*SOURCE DATA*
================
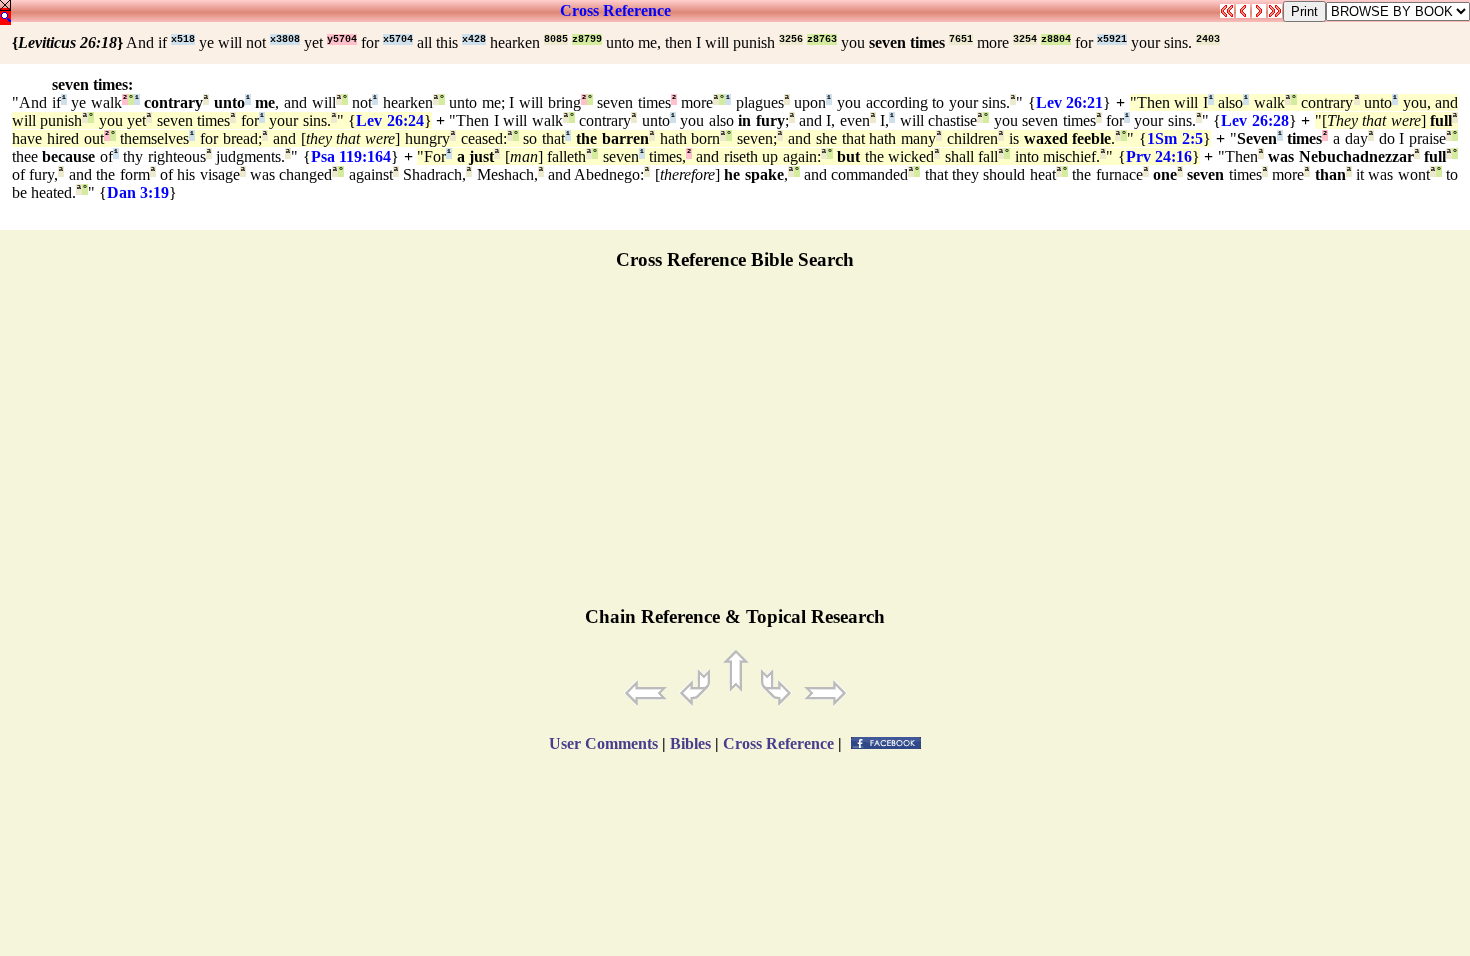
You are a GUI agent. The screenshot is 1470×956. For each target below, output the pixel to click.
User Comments (603, 743)
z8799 (587, 39)
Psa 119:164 (351, 156)
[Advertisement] (735, 447)
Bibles (690, 743)
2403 (1208, 39)
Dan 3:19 (138, 192)
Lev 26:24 (389, 120)
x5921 (1112, 39)
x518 (183, 39)
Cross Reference (615, 10)
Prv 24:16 (1159, 156)
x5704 (398, 39)
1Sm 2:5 (1175, 138)
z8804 (1056, 39)
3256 (791, 39)
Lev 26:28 (1254, 120)
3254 (1025, 39)
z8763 (822, 39)
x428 (474, 39)
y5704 (342, 39)
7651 (961, 39)
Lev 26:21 (1070, 102)
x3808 (285, 39)
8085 (556, 39)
================
*YOUR INSTRUCTIONS*
What is needed here is an exact copy of every record, with the pictures left out.

*SOLUTION TO THE EXERCISE*
You are a GUI agent. The screenshot is 1470×956. For each target below, output the pixel to click.
User Comments (603, 743)
z8799 (587, 39)
Psa 119:164 (351, 156)
[Advertisement] (735, 447)
Bibles (690, 743)
2403 (1208, 39)
Dan 3:19 (138, 192)
Lev 26:24 (389, 120)
x5921 (1112, 39)
x518 (183, 39)
Cross Reference (615, 10)
Prv 24:16 (1159, 156)
x5704 (398, 39)
1Sm 2:5 (1175, 138)
z8804 (1056, 39)
3256 (791, 39)
Lev 26:28 (1254, 120)
3254 (1025, 39)
z8763 (822, 39)
x428 (474, 39)
y5704 (342, 39)
7651 (961, 39)
Lev 26:21 (1070, 102)
x3808 (285, 39)
8085 (556, 39)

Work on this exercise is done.